• Written problem: Can you write the next part of the mailing-list thread on preempt_count corruption across the H_CEDE call, picking up right after its last line?

[PATCH][RFC] preempt_count corruption across H_CEDE call with CONFIG_PREEMPT on pseries

Fri Sep 3 09:04:53 EST 2010

In message <1283400367.2356.69.camel at gandalf.stny.rr.com> you wrote:
> On Thu, 2010-09-02 at 11:02 +1000, Michael Neuling wrote:
> 
> > We need to call smp_startup_cpu on boot when we the cpus are still in
> > FW.  smp_startup_cpu does this for us on boot.
> > 
> > I'm wondering if we just need to move the test down a bit to make sure
> > the preempt_count is set.  I've not been following this thread, but
> > maybe this might work?
> 
> Egad no! Setting the preempt_count to zero _is_ the bug. I think Darren
> even said that adding the exit prevented the bug (although now he's
> hitting a hard lockup someplace else). The original code he was using
> did not have the condition to return for kexec. It was just a
> coincidence that this code helped in bringing a CPU back online.
> 
> > 
> > Untested patch below...
> > 
> > Mikey
> > 
> > diff --git a/arch/powerpc/platforms/pseries/smp.c b/arch/powerpc/platforms/
pseries/smp.c
> > index 0317cce..3afaba4 100644
> > --- a/arch/powerpc/platforms/pseries/smp.c
> > +++ b/arch/powerpc/platforms/pseries/smp.c
> > @@ -104,18 +104,18 @@ static inline int __devinit smp_startup_cpu(unsigned 
int lcpu)
> >  
> >  	pcpu = get_hard_smp_processor_id(lcpu);
> >  
> > -	/* Check to see if the CPU out of FW already for kexec */
> > -	if (smp_query_cpu_stopped(pcpu) == QCSS_NOT_STOPPED){
> > -		cpumask_set_cpu(lcpu, of_spin_mask);
> > -		return 1;
> > -	}
> > -
> >  	/* Fixup atomic count: it exited inside IRQ handler. */
> >  	task_thread_info(paca[lcpu].__current)->preempt_count	= 0;
> 
> We DON'T want to do the above. It's nasty! This is one CPU's task
> touching an intimate part of another CPU's task. It's equivalent of me
> putting my hand down you wife's blouse. It's offensive, and rude.

• Data shown:
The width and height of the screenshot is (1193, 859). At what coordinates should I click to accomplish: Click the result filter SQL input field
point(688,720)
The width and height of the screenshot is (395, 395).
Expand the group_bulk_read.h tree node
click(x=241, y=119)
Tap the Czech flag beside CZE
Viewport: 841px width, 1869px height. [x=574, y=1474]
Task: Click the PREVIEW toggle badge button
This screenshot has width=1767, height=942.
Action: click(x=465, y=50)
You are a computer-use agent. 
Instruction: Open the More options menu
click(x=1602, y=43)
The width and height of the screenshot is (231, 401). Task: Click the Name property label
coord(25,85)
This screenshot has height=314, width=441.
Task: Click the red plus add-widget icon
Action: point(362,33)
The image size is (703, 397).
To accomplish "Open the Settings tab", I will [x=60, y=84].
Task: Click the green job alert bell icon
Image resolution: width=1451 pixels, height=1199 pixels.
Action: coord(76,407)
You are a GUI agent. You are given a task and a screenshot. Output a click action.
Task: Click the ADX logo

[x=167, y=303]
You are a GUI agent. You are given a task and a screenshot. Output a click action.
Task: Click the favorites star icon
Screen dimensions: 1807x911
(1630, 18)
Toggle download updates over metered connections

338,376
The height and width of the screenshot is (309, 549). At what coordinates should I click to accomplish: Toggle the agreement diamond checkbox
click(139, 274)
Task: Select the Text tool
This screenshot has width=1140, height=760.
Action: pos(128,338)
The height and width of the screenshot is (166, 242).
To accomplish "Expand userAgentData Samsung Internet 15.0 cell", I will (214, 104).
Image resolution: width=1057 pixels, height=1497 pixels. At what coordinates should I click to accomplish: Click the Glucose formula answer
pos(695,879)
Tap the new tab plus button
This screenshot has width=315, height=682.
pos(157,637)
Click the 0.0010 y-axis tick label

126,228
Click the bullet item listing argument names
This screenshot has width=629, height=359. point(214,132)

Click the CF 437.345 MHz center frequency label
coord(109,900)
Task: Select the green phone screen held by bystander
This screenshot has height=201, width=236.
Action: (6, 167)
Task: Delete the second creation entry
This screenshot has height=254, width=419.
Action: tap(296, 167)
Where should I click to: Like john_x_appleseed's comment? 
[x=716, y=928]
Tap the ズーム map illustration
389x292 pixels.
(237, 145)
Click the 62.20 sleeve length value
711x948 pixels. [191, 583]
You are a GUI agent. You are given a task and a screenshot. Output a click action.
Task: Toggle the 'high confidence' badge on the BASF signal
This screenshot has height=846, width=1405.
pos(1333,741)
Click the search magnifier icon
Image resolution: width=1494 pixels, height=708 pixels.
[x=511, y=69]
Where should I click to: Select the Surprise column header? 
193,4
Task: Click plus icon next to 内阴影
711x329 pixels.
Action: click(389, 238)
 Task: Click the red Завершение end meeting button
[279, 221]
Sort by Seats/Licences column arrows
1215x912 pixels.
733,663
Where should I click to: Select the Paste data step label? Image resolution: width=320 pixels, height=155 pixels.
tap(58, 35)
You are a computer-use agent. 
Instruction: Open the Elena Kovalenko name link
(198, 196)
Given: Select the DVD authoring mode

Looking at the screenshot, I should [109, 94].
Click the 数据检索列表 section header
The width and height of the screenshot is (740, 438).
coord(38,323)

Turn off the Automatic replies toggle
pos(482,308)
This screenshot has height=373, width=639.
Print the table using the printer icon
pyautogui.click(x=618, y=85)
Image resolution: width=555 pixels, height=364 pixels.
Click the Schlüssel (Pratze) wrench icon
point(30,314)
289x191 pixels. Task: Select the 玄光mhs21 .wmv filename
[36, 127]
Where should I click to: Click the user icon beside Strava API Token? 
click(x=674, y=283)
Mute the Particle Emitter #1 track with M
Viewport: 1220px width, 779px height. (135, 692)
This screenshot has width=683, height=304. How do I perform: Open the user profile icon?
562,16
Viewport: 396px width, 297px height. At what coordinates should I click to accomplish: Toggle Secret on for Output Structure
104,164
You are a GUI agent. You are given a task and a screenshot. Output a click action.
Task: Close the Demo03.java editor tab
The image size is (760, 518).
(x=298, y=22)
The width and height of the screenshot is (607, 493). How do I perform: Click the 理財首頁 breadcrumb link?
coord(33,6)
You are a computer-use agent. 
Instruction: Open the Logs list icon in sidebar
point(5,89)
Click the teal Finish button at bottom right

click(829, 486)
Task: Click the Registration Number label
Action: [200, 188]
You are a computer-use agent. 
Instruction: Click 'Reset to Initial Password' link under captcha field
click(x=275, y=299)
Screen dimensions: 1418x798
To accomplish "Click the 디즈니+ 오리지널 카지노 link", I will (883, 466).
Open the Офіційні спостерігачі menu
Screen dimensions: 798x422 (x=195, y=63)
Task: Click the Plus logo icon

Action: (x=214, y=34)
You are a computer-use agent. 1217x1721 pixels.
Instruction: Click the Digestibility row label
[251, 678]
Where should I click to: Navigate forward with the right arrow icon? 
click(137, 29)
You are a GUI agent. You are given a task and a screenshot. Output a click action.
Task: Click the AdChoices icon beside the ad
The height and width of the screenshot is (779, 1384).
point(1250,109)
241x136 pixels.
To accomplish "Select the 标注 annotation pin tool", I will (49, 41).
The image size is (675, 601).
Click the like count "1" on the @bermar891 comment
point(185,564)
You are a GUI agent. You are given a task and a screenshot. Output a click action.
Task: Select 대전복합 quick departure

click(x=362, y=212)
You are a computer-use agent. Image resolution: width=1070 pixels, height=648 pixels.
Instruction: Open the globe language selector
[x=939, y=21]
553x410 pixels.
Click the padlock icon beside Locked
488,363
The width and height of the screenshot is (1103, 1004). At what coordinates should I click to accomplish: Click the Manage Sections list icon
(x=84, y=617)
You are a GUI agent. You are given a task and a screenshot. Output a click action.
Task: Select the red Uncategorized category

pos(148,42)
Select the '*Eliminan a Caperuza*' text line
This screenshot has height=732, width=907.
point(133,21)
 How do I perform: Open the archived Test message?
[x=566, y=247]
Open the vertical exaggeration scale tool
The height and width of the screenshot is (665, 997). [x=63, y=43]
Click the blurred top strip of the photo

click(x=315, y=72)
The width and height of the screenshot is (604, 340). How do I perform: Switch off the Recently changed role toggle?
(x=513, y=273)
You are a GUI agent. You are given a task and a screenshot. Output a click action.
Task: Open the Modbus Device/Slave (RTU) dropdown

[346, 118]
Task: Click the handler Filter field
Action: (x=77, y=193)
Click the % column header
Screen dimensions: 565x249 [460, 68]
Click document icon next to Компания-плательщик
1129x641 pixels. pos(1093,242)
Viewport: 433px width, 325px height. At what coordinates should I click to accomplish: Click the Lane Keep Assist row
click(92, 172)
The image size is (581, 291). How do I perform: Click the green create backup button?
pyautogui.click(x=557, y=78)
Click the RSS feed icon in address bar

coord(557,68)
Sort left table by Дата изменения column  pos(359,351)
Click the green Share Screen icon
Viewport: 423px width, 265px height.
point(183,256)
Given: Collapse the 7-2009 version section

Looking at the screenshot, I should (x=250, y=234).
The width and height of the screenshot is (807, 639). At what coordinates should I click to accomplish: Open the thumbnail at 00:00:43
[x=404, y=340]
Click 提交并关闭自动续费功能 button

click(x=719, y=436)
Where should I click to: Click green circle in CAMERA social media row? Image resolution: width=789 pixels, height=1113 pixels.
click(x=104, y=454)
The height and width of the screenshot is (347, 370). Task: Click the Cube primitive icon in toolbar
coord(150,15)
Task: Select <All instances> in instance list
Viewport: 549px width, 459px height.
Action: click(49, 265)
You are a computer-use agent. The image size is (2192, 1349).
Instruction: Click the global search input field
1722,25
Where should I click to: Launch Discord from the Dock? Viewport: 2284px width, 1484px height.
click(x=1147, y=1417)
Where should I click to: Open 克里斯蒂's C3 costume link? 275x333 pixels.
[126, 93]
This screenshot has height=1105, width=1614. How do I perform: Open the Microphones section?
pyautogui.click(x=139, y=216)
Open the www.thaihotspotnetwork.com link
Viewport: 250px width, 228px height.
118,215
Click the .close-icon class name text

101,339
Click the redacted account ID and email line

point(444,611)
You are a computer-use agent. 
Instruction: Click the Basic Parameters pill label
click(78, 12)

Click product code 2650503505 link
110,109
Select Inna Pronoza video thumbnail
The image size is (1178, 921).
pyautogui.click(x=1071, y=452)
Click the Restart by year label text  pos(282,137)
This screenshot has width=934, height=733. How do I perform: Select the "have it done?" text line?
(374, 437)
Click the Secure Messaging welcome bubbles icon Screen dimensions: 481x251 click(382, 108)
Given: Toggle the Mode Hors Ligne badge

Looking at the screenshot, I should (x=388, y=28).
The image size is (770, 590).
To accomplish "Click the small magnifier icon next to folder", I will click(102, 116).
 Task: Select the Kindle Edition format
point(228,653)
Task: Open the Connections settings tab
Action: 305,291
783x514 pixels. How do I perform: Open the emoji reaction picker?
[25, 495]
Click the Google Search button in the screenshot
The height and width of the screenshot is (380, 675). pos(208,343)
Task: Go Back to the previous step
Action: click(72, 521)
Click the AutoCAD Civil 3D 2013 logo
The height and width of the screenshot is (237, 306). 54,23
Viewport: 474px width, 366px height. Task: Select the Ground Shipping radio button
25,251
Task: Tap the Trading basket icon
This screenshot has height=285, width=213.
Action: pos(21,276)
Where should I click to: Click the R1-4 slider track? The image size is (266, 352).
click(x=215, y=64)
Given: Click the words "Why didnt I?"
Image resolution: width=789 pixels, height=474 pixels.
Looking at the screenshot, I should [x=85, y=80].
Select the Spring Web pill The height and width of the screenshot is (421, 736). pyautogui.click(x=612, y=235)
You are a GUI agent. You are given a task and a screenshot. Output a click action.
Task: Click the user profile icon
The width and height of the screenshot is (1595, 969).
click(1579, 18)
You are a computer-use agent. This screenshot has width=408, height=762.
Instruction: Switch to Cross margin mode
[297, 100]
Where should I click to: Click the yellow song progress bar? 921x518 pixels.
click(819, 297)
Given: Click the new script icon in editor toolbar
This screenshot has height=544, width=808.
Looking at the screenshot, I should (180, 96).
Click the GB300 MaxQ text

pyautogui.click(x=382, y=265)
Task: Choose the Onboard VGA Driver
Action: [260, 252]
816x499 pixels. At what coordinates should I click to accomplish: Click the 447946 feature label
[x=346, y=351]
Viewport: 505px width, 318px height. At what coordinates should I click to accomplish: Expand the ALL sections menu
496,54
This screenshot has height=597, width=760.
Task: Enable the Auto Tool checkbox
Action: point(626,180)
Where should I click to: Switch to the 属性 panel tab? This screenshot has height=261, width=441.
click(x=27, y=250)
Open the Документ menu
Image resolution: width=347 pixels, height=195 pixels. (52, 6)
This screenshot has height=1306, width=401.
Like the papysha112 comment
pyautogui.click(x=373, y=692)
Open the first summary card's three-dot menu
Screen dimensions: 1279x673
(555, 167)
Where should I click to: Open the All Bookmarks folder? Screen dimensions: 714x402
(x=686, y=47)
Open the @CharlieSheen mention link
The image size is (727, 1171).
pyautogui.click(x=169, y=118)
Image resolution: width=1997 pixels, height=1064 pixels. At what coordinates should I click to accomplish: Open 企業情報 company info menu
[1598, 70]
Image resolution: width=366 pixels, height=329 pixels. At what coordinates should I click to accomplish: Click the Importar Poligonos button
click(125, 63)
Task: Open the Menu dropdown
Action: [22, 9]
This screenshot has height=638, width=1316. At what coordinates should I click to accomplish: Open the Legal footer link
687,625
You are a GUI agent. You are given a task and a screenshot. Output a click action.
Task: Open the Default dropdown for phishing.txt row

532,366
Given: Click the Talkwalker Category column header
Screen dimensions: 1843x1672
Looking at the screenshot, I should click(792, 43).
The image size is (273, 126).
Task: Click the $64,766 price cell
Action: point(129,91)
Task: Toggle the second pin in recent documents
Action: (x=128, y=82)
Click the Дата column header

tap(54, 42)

• Exercise answer:
> 
> OK, if the CPU was never online, then you can do what you want. But what
> we see is that this fails on CPU hotplug.  You stop a CPU, and it goes
> into this cede_processor() call. When you wake it up, suddenly the task
> on that woken CPU has its preempt count fscked up.  This was really
> really hard to debug. We thought it was stack corruption or something.
> But it ended up being that this code has one CPU touching the breasts of
> another CPU. This code is a pervert!
> 
> What the trace clearly showed, was that we take down a CPU, and in doing
> so, the code on that CPU set the preempt count to 1, and it expected to
> have it as 1 when it returned. But the code that kicked started this CPU
> back to life (bring the CPU back online), set the preempt count on the
> task of that CPU to 0, and screwed everything up.

/me goes to checks where this came from...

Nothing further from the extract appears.